New Grads: What to Expect on Your First Week of the Job

Simply Hired Staff
22 Mar 2016 0 Comment

As a new college graduate, your first job is a momentous and once a in a lifetime opportunity. And, as with beginning any new experience, you may feel nervous and uncertain about what to expect during your first few days and how to make the best impression. Consult this list to see how to thrive in your first week at your job and use it as a building block for professional success.

No Expectations

Don’t expect the workplace or your job to be exactly like college. You won’t have marketing or chemistry class every Thursday from 3:00 to 4:30. Every week, and even every day, can be different. Even better, expect the unexpected. Before you begin your job, write down a few possible scenarios of events that could occur in your first week and how you will act and adapt if you are asked to attend certain meetings, trainings, or are placed in different social settings. This way you’ll feel better prepared for any challenge and won’t feel caught off guard. It is to your advantage to be flexible and go with the flow, as you never know exactly what you’ll be doing your first week. People may pull you into a last-minute meeting or you could go through a week of training – with no notice. Part of being flexible is your ability to have a positive attitude no matter what you may be doing. Filling out tax forms and learning the basics can seem laborious, but you should not complain. Being open to anything will create a smooth transition into your new workplace and eventual routine.

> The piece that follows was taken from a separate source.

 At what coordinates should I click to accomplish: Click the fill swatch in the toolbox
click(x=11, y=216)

Make a Good First Impression

People place great value on first impressions, and it is important you pay attention to how you act, dress and communicate to ensure you’re consistent with your workplace and culture. According to research about first impressions done by professor Frank Bernieri of Oregon State University, as reported in an article in The Guardian by Rosie Ifould, first impressions and the brief moments of meeting new individuals are what drive our relationships. We analyze other individuals by a first handshake or hello. This is the concept of thin-slicing, where we assess a person by spending just a few seconds with him or her. Thus, your first week on the job is a critical time for establishing your reputation and credibility.

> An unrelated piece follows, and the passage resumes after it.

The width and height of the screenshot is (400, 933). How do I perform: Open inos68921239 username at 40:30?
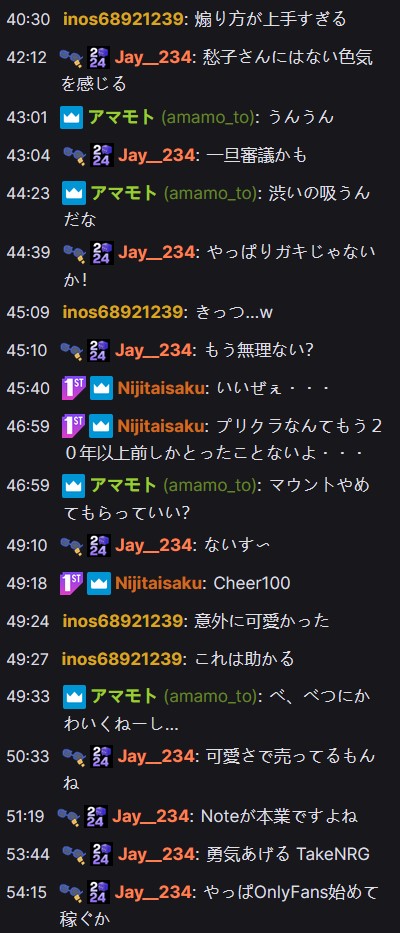(122, 19)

Be Aware of and Combat Millennial Stereotypes

Individuals could have preconceived notions about millennials in the workforce, especially regarding your work ethic and the way you interact with others. Be aware of the stereotypes. Do what you can to dispel them by being proactive, respectful and flexible. Some conversations that may have been appropriate in the classroom should be avoided in the workplace. Avoid gossip and referring to weekend activities that could be deemed not suitable for a professional environment. This isn’t to say you shouldn’t introduce yourself to your new colleagues and be friendly. Establish a sense of trust and a connection right away by finding and discussing shared hobbies or interests. Be prepared to work and collaborate with people of all ages, as opposed to just your peers.You’ll be spending a lot of time with your coworkers so create relationships early on.

Learn As Much As You Can

You are no longer in a university structured learning setting, but you should still expect to learn a lot. At this point no question is a dumb question. You’re probably nervous that you may make mistakes in an unfamiliar environment, but don’t let this cloud your ability to enjoy the experience and people you’ll be surrounded by. Write things down such as recommended web pages or set up processes that are of basic importance – it will help you remember the vast amounts of information you will receive in your first days, and you can refer to your notes later, as opposed to asking repetitive questions. People will be impressed with your conscientiousness and organization, and you can save the questions you ask for insight into your projects and deeper company topics. No matter how many questions you ask, expect to make some mistakes as you learn and adjust to your new environment and role.

Get Ready to Feel Exhausted

Even professionals who have been in the workforce for years and start a new job are tired during their first couple days. Transitioning from a university atmosphere to the 9-5 (and beyond) life can take months. Don’t be surprised if your first thought after arriving home in the evening is about lying on the couch and watching your favorite television show. Ensure you go to sleep early during your first week. Pre-plan a bedtime and stick to it to mitigate added tiredness. You’ll need all your energy to absorb new information and adapt to your workplace environment.

Your First Real Job Is Different

You may have interned before, but your first real job is different. Besides the complex process of navigating benefits and asking for time off, fellow employees will treat you differently as a full-time employee and hold you to higher expectations. You are fully responsible for when, where and how your work is completed. Be a self-starter and jump right in. Be proactive and ask your new supervisor “How can I help?”

Showcasing your work ethic and dedication early on is important, but also ensure you are taking breaks and taking care of yourself. You are responsible for your own time, so if you need to take a break and stretch throughout the day, do so. While it sounds like a contradiction, expect to feel extremely busy, but also have what may feel like too much downtime. Your new boss is probably trying to ease you into the work so you don’t feel overwhelmed.

You’ll also feel like there are thousands of things you don’t know and thousands of ways that your working day differs from a day at the university. You may have been first in your class at school, but this is a new start and people have been in the workforce and at the company longer than you. Your first week will be full of more listening than talking. It takes time to adjust, but in no time you’ll feel like an expert explaining to the next new hire how you successfully pulled off your first webinar or coded your first page on the website.